### Requests
(1) Answer these about the PostgreSQL benchmark text, each on its own line:
(a) What error message came back when creating the index on myfield with gist?
(b) How long did creating the btree index take?
(c) What count did the query for myfield between 0 and .5 return, and in how many milliseconds?
(2) Could you resume the PostgreSQL benchmark text, not the data, right after its final line?

### Selection
--- --- ---
The internal storage for the geometry is 64bit though right? So if the BBOX
was moved to double precision (64bit) there would be no type conversion
between 64/32 bits and so no truncation/rounding.

As far as slowdown. I've run some comparisons using PostgreSQL 3.5 between
real/double precision and btree indexing and found 1.4 slower per 1,000,001
rows difference for selects, 1 second FASTER (strange) for 64 bit index
creation with 1,000,001 existing rows. 2.1 seconds slowdown for 300,001
inserts with index in place.

Would this be 2 times for the BBOX? I'm not sure if GiST would be much
different than btree speeds, I don't have a test case for this.

/*
        Run against Windows 2003 AMD 64 bit running PostgreSQL 3.5 */ CREATE
TABLE indexed_64 (myfield float);
-- inserts without an index
insert into indexed_64 select random() from generate_series(0, 10000000);
-- Query returned successfully: 10000001 rows affected, 41563 ms execution
time.
create index my_index on indexed_64 using gist(myfield);
-- ERROR:  data type double precision has no default operator class for
access method "gist"
create index my_index on indexed_64 using btree(myfield);
-- Query returned successfully with no result in 52390 ms.
select count(*) from indexed_64 where myfield between 0 and .5
-- result: 4999544 in 4937 ms
truncate table indexed_64;
-- inserts WITH an index
insert into indexed_64 select random() from generate_series(0, 300000);
-- Query returned successfully: 300001 rows affected, 5422 ms execution
time.
--- --- ---
### Provided material
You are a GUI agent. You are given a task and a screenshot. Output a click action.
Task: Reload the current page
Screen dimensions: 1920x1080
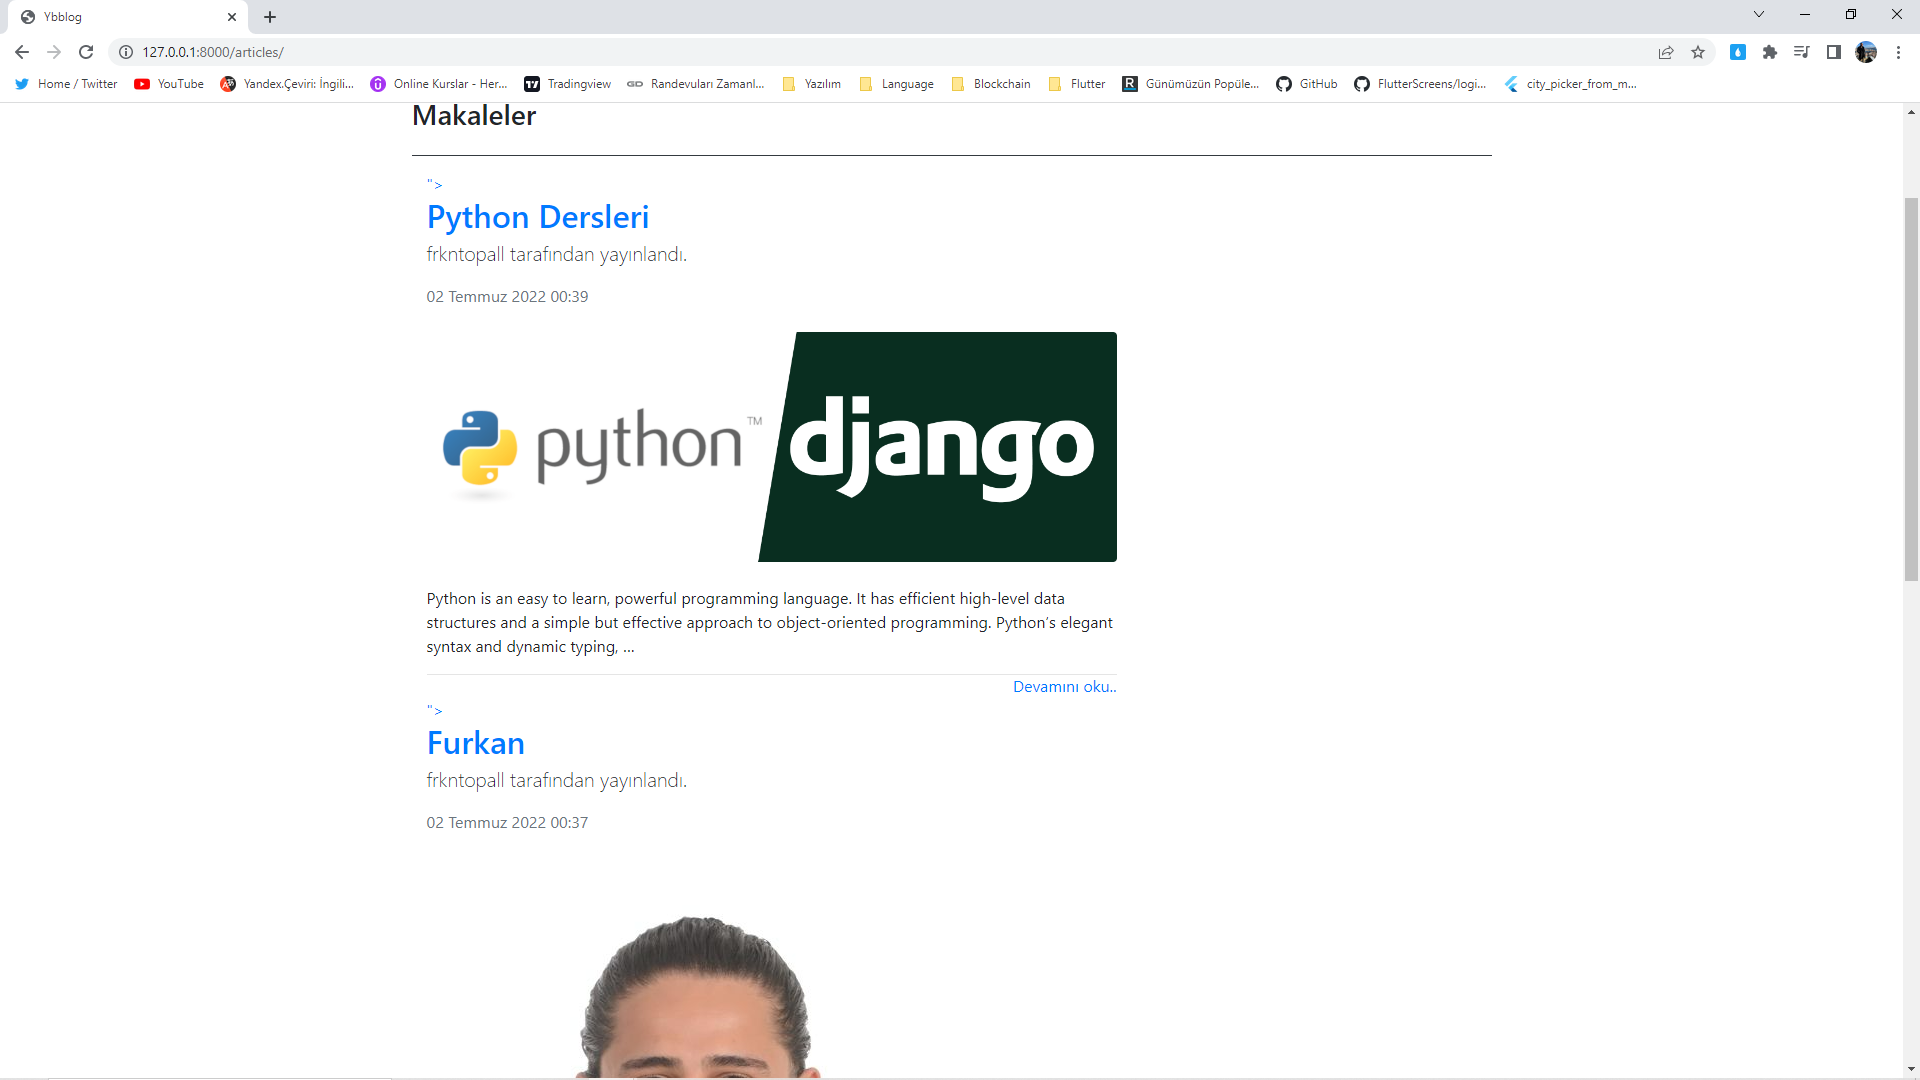[86, 52]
--- --- ---
### Expected responses
(1)
(a) ERROR: data type double precision has no default operator class for access method "gist"
(b) 52390 ms
(c) 4999544, in 4937 ms

(2)
CREATE TABLE indexed_32 (myfield real);
insert into indexed_32 select random() from generate_series(0, 10000000);
-- Query returned successfully: 10000001 rows affected, 45000 ms execution
time. /* TOOK LONGER THAN 64bit - STRANGE */ create index my_index on
indexed_32 using gist(myfield);
-- ERROR:  data type double precision has no default operator class for
access method "gist"
create index my_index_32 on indexed_32 using btree(myfield);
-- Query returned successfully with no result in 51359 ms. /* FASTER INDEX
CREATION TIME */ select count(*) from indexed_32 where myfield between 0 and
.5
-- result: 5001551 in 3563 ms
truncate table indexed_32;
-- inserts WITH an index
insert into indexed_32 select random() from generate_series(0, 300000);
-- Query returned successfully: 300001 rows affected, 3516 ms execution
time.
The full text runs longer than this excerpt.